My partner has been diagnosed as suffering from PNI by our Doc. He has prescribed antidepressants for her and she has been taking them for nearly 2 weeks. Let me say that I do not want my partner to suffer like this and I do not expect her to do everything or cope with this alone. I am and always will be there for her.
I feel the triggers for this were the central heating breaking down during the summer and the landlord refusing to do much about it and her father going into hospital for open heart surgery. She was naturally worried about her dad who incidentally is still recovering. Naturally her dad cant help being ill so I am holding the landlord responsible for this depression and I could quite easily flatten him for it. We are moving next week so that should be the end of that sorry episode. We will never need to talk to him again.
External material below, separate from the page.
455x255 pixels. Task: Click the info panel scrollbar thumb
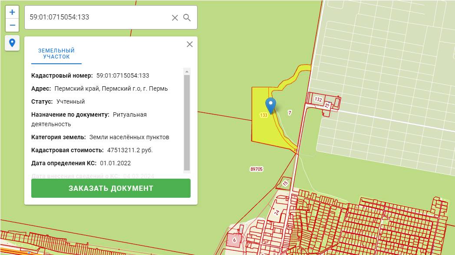187,121
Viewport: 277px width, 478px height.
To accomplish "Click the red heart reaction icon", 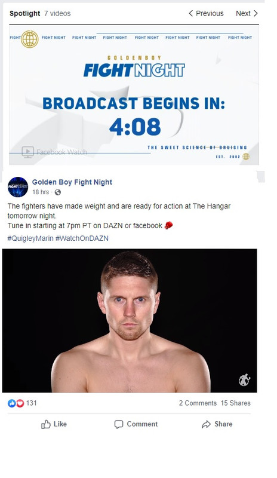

Back to my partner, I feek like I am being pushed away continuously. She says that she does not feel anything anymore and even mentioned that she felt like packing my bags the other day. This was a few days ago and the medicine hasn't started to kick in yet, so I took it on the chin and tried to carry on as normal for the sake of the kids and my sanity. Inside I was feeling dreadful - what has happened to the woman I knew? When would she come back? How can she dislike me to the extent that she said that? I feel like all my efforts have been thrown back into my face. She has asked me to help more, so I've done washing and she has said "leave that - I'll do it". I've loaded and unloaded the dishwasher to a similar comment. I'm making a conscious effort to pick up and tidy as I move around the house. It all seems pointless at the moment as nothing I do is making any difference. I know that this is the PNI, however it is so hard and mentally draining. I feel like I am walking on tenderhooks all the time I am at home, in fear of upsetting her.
She has asked me to talk more (she thinks I am depressed too!) and I have tried, but I'm not sure she's listening. She hasn't taken onboard anything I've mentioned.
She has changed from the woman I know and love. To the extent that I have got it into my head that she is having an affair! This is messing with my thoughts and stopping me from being effective at work.
She goes out when I get home from work. There is always a plausible reason, but this is new behaviour. She has started to go out to nightclubs / bars with her friends and out to friends homes. She's keeping her mobile very close to her when it used to be on the dining room table. I picked it up one day and she pretty much demanded I put it down. I asked her for her login to her mobile account to try and get a better deal for both our mobiles and she accused me of checking up on her. All I wanted to see was the average usage for a few months so that I could get some quotes.
I know that there are rational reasons for all the above behaviours, but I have this niggling thought in the back of my mind that I can't just turn off.
All I want is to spend some time with her to try and help her. I have mentioned going to relate and she doesn't want to. I feel like an island that is slowly sinking into the sea, helpless to help. I need support, but the person I am closest to is skinking further and faster than me.
I am an affectionate person and love to feel the comfort of a hug or a kiss. This has gone. No mention of sex, but that's been the case for a long time now. I've had a vasectomy earlier in the year - awaiting the all clear. I can count on one hand the number of times we have been intimate this year. I feel bitter because I do not feel loved in the way that I want to feel loved.
So, yes I'm feeling down because of the above. I am not depressed, if anything I am angry. I am angry that this illness has talen the woman I love and turned her into a zombie that is working on automatic. I have a lot of fight in me and I will not give up on our relationship or on the woman I love.
I long for her to return to me and need some assurance that this will happen.
Sorry if this has turned into a rant, sorry if it's long but I needed to get it off my chest or I would end up on antidepressants too!